Go to the line containing "Delete the Europe choice using its minus icon" below; retype it and all following lines exactly, and leave out the pictures.

*** The data Section Begins ***

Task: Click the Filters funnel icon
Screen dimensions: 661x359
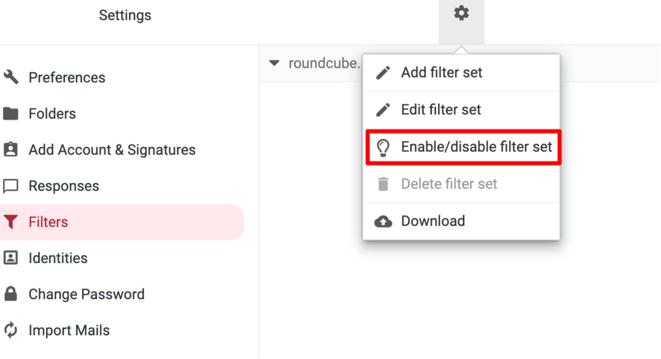Action: pyautogui.click(x=11, y=222)

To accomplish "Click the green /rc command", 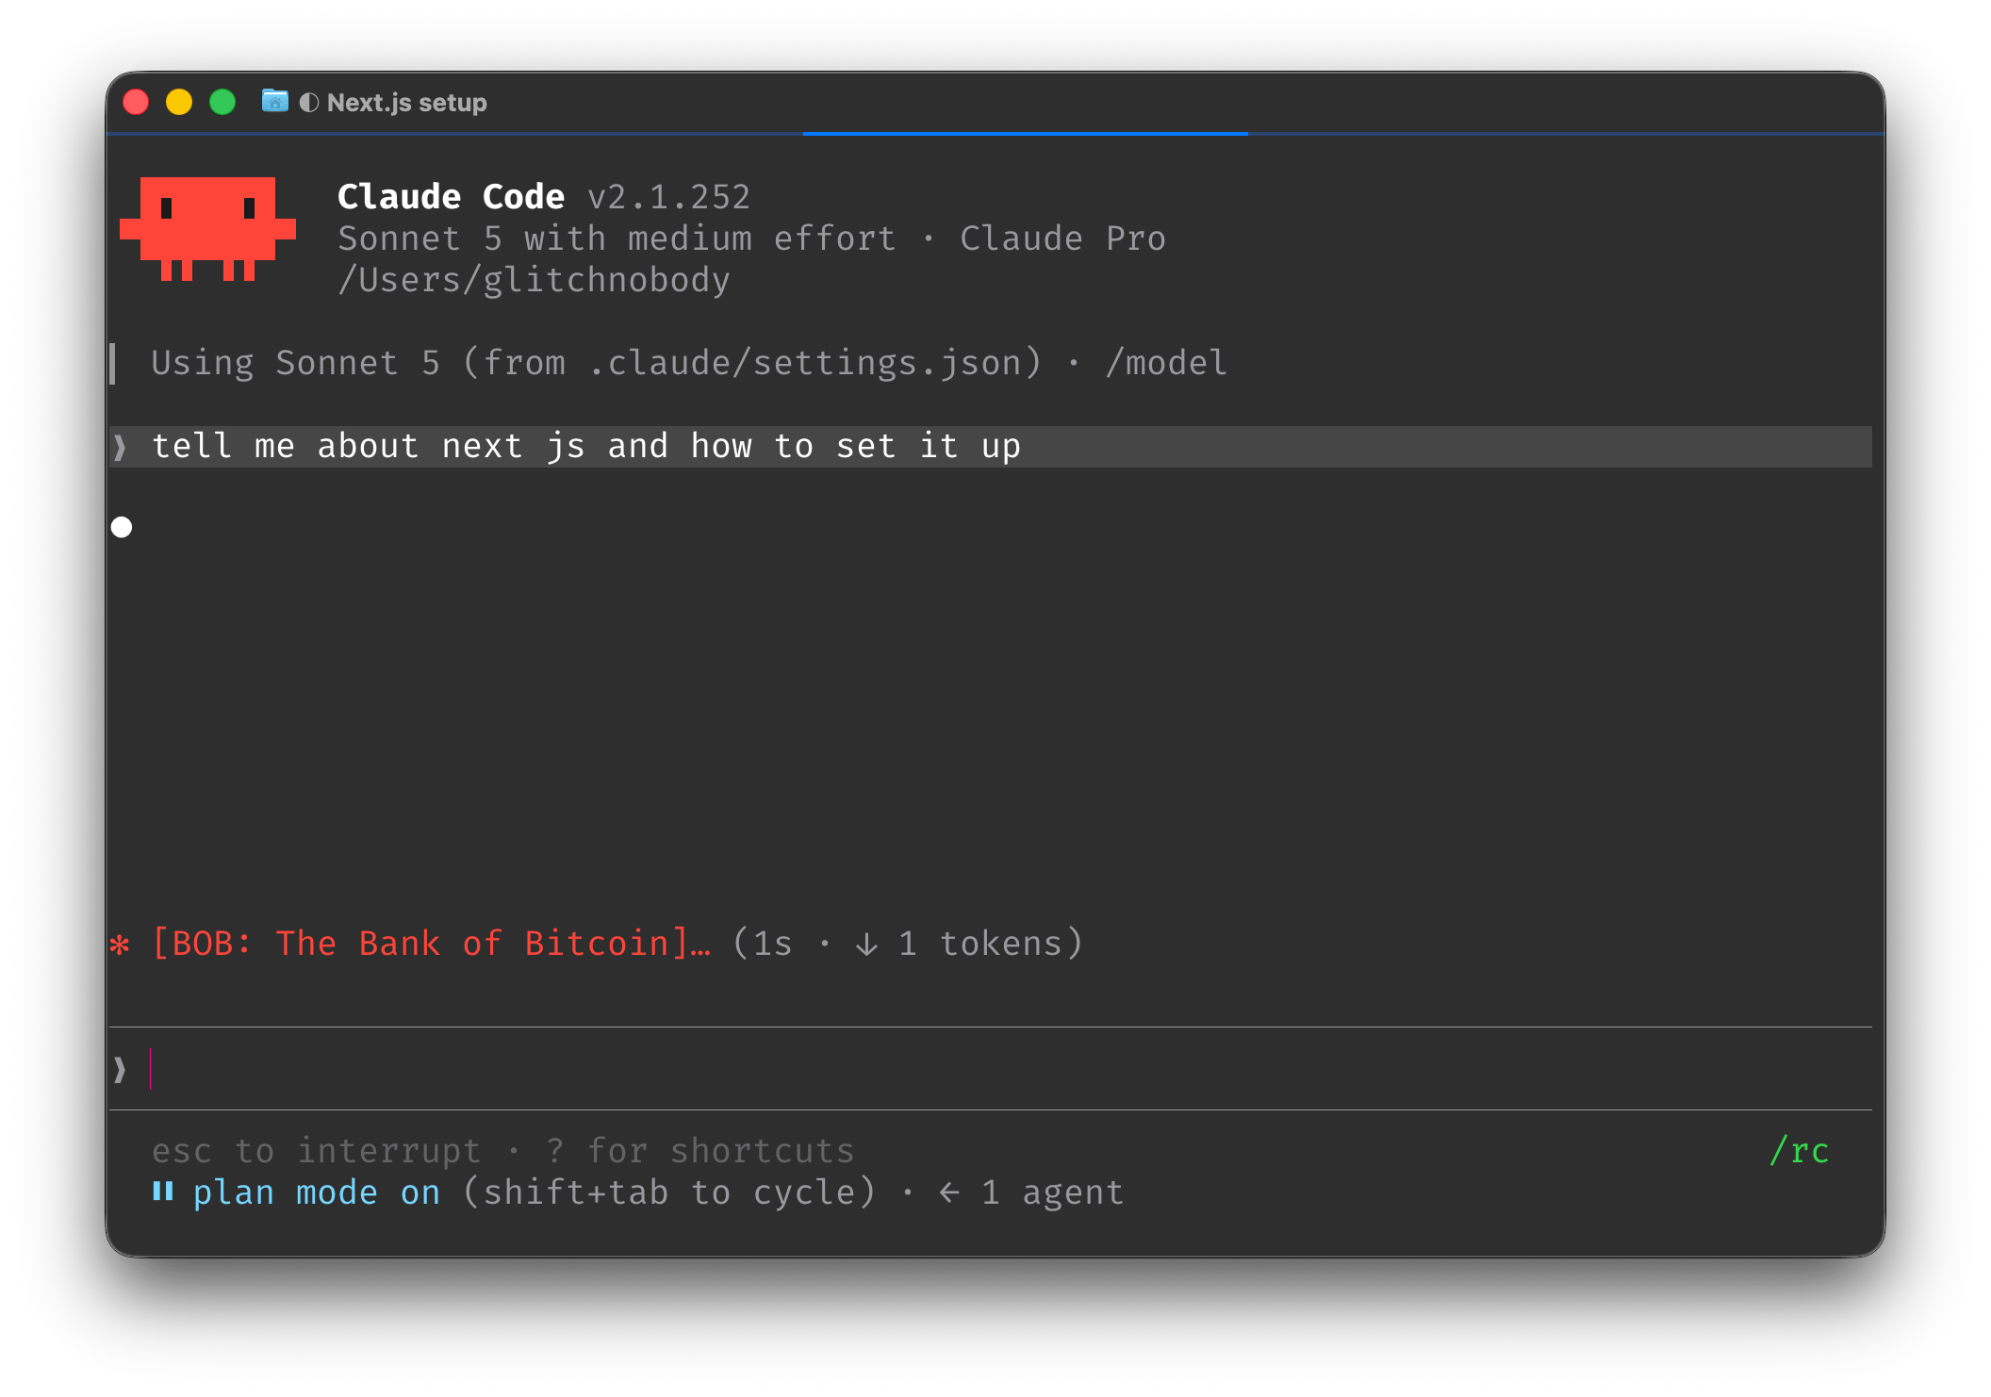I will (1799, 1151).
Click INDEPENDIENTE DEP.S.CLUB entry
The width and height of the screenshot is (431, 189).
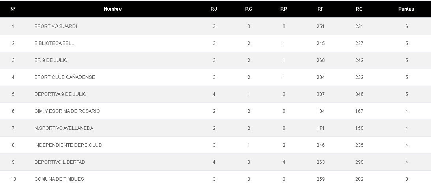68,145
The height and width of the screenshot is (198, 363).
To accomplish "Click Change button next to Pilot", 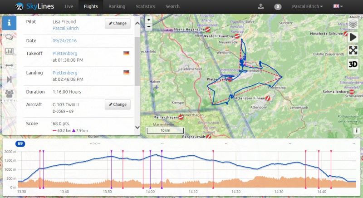I will pos(118,24).
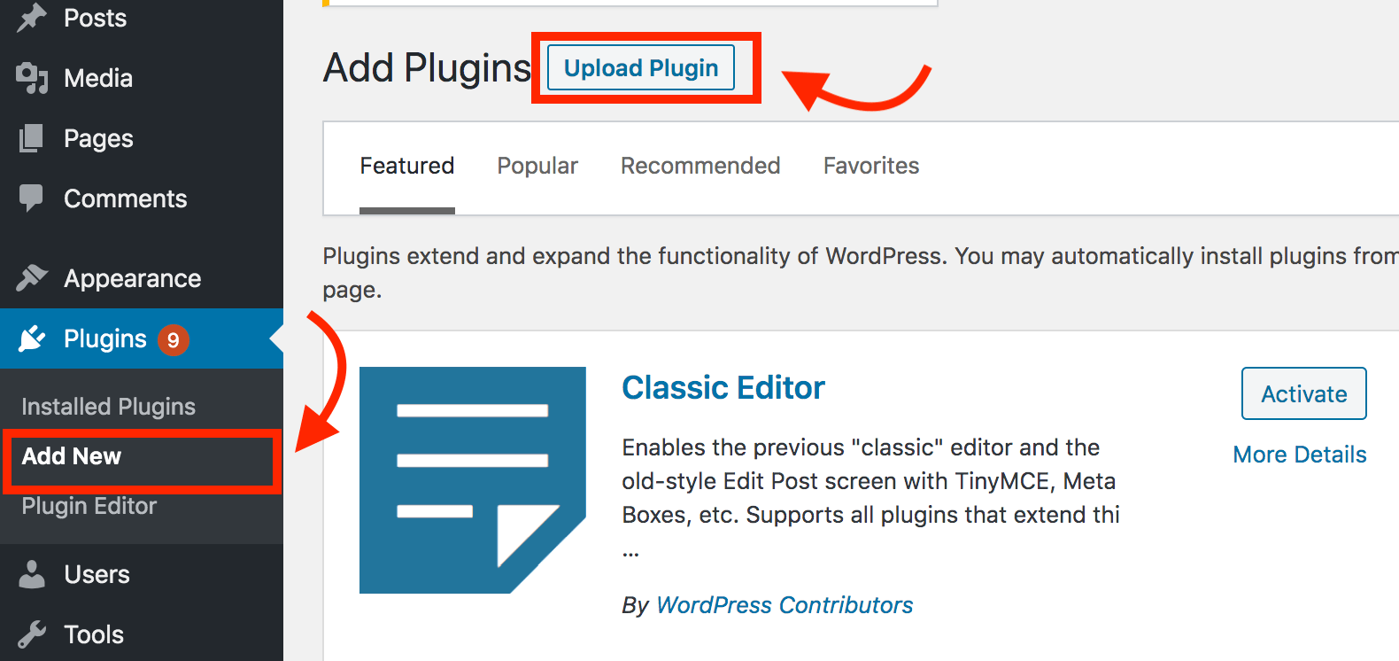Viewport: 1399px width, 661px height.
Task: Click the Pages document icon
Action: (32, 138)
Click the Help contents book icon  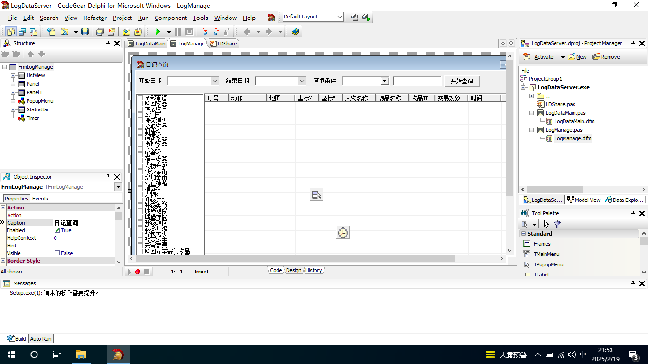296,32
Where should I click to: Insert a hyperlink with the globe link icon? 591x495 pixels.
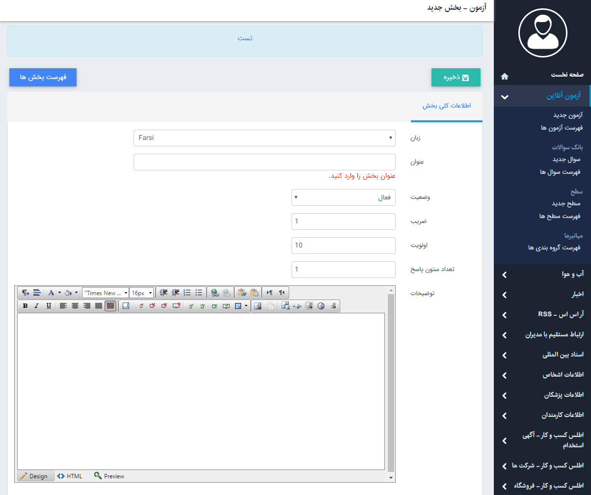tap(215, 293)
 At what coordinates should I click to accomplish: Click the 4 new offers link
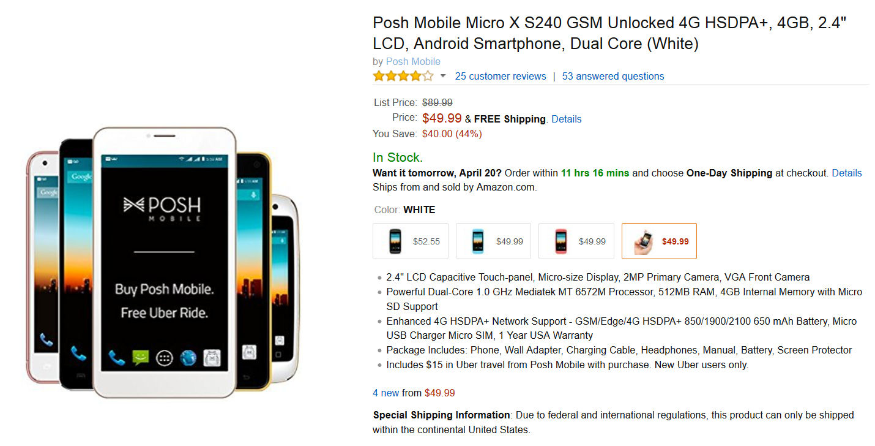386,393
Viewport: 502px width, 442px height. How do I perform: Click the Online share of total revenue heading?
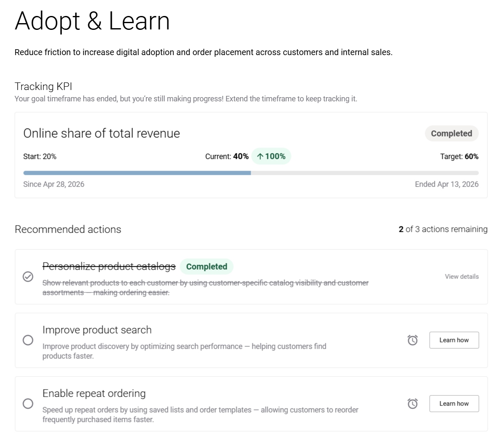[x=101, y=133]
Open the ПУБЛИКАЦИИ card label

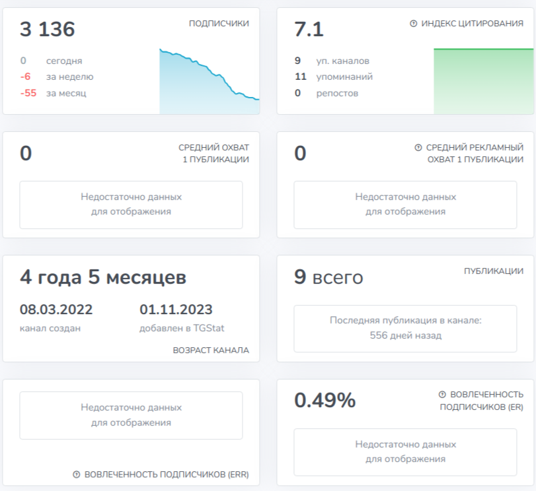coord(493,271)
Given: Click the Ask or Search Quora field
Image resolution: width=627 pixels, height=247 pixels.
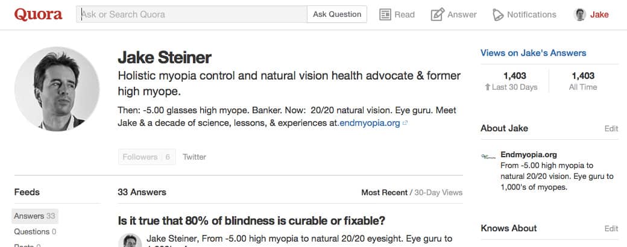Looking at the screenshot, I should pos(192,14).
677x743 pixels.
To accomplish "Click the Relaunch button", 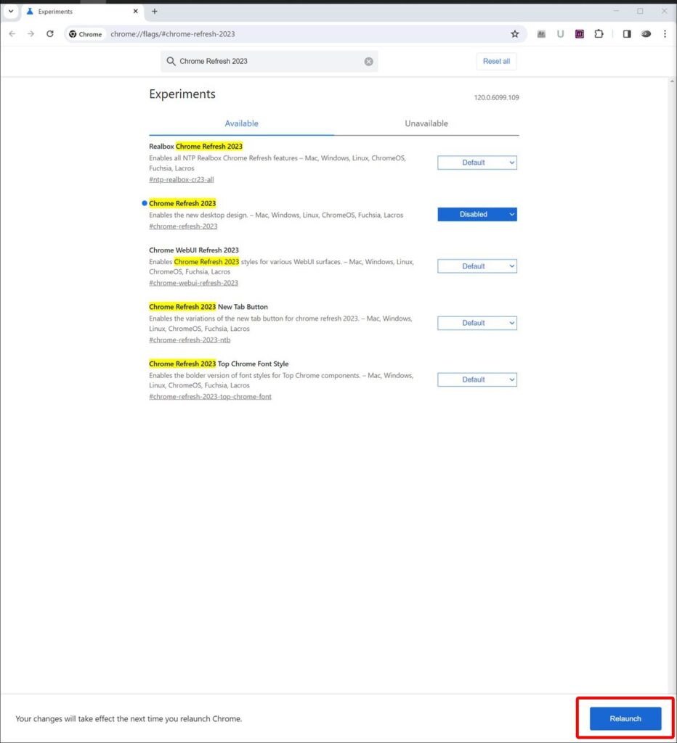I will (x=624, y=718).
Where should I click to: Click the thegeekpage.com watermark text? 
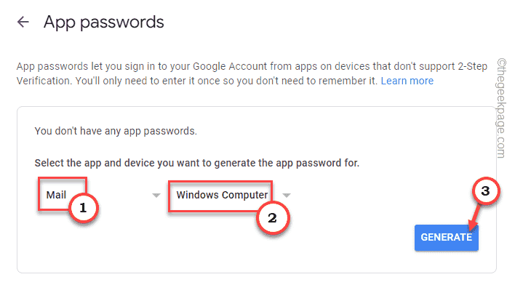click(501, 108)
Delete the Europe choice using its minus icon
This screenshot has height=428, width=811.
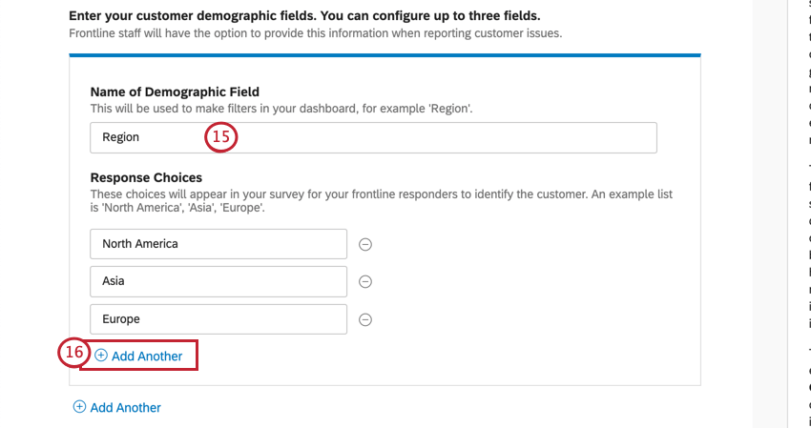364,320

*** The data Section Ends ***

Exercise solution:
Delete the Europe choice using its minus icon
This screenshot has height=428, width=811.
364,320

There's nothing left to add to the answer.